Photo composite: Christine Clayton

Photo composite: Christine Clayton

The American Birding Association strongly supports the United States National Wildlife Refuge system. It encourages birders to buy the Migratory Bird Hunting and Conservation Stamp (aka, the “Duck Stamp”), a program that has an unmatched track record of conserving wildlife habitat through that system. We also support birders increasing and being recognized for their conservation contributions, which is why we have promoted the stamp for many years and began selling it directly in 2014.

Recently, a proposal to change the format of the the venerable Duck Stamp has been put forward. The proposed changes would require that artists include a non-game species on the stamp in addition to the traditional waterfowl. This is intended to draw attention to the many other, rarely acknowledged, species that benefit from the habitat acquisition and management of National Wildlife Refuge land that the Duck Stamp helps to fund.

The proposal has been met with mixed reactions from the hunting, birding, stamp collecting, and wildlife art communities. We encourage you to read through the proposal and comments. We especially encourage you to leave a comment of your own before the March 21st, midnight deadline.

On the surface, it’s hard for many birders to see how anyone would oppose such a measure. Many of us have been advocating for a better method for quantifying the impact of non-hunters on NWR funding for a long time. Whether it’s been in service of a new “Wildlife Stamp” specifically for non-consumptive users, or for a means of tallying birder purchases of the existing stamp (as through ABA), there is no question that we deserve to be acknowledged for our efforts alongside the substantial efforts of hunters and hunting organizations. Such a partnership could be productive in making collaborative decisions on issues of access and management.

Even more important, the bottom line of the program unquestionably ought to be the number of acres of habitat conserved, which is maximized by selling more stamps (and/or selling them at a higher price–there was a price hike from $15 to $25 just this year) . So will a second bird species sell more stamps? Many birders, including some very thoughtful ones, think it will.

As respondent BJ Padgett puts it:

Adding a migratory non-waterfowl to the Duck Stamp is a wonderful idea. Birders and other non-hunting nature lovers also contribute to the Duck Stamp program, and it’s appropriate that their interests should be acknowledged.

And ABA Board members and well-known birder Kenn Kaufman writes:

During the last 15 years I’ve put a lot of effort into convincing birders and other wildlife watchers to buy the Duck Stamp, and have had some success. I’m on the board of directors of the American Birding Association (ABA), and the ABA began promoting and selling the stamp to their members a couple of years ago. Here in northwestern Ohio, the Black Swamp Bird Observatory has been selling the Duck Stamp to birders for several years.
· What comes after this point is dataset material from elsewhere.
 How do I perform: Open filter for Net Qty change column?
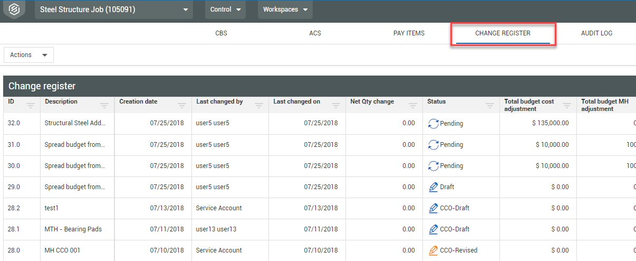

With enough explanation, most birders readily see the connection between the stamp, habitat protection, and benefits for all bird species. But the inclusion of an additional, nongame bird on the stamp would make it much easier for us to make this case. And publicity around the new designs would help to capture the attention of the general public, adding to the potential new market for the stamp.

But the opinions of birders on this topic is not so homogeneous. Some are less enthusiastic, citing logistical and mission-creep issues and a lack of study of the likely impact of the change on overall sales. When you get to the hunters, artists, and stamp collectors, the feedback is nearly all negative. Many take an “if it ain’t broke, don’t fix it,” approach, other cite a deep desire not to disrupt what they see as an almost sacrosanct tradition.

Logistically, the proposal would begin immediately, applying to the 2016 stamps. Such a drastic change is likely unfair to those artists who have already begun their work, complicating their present designs by requiring them to shoehorn in another species.

Second, this second bird needs to fit in a very small space. Art submitted to the Duck Stamp competition can be no more than 7″ x 10″, and the winner’s piece is then rendered on a stamp measuring 1.5″ x 2″. It is fair to assume that a non-game species, which would almost certainly not be the focal point, could potentially be lost on such a tiny image. Many people who support the stamp for its value as a piece of art might be less likely to purchase one where that art is less apparent.

Speaking to this, Kim Nisbett notes:

The actual duck stamp will suffer, since creating an excellent composition for such a small size is already a huge design challenge, and adding a species is completely counter to improving the design of the stamp. At the end of the day, an excellent stamp should be one of the top priorities of the duck stamp contest, as it will enhance every other goal of the program.

The out reach among wildlife artists will continue to diminish if this rule is enacted, because trying to fit both species in an already difficult design in very discouraging. No artist wants to start a painting that is slated to fail, or at best be an awkward design.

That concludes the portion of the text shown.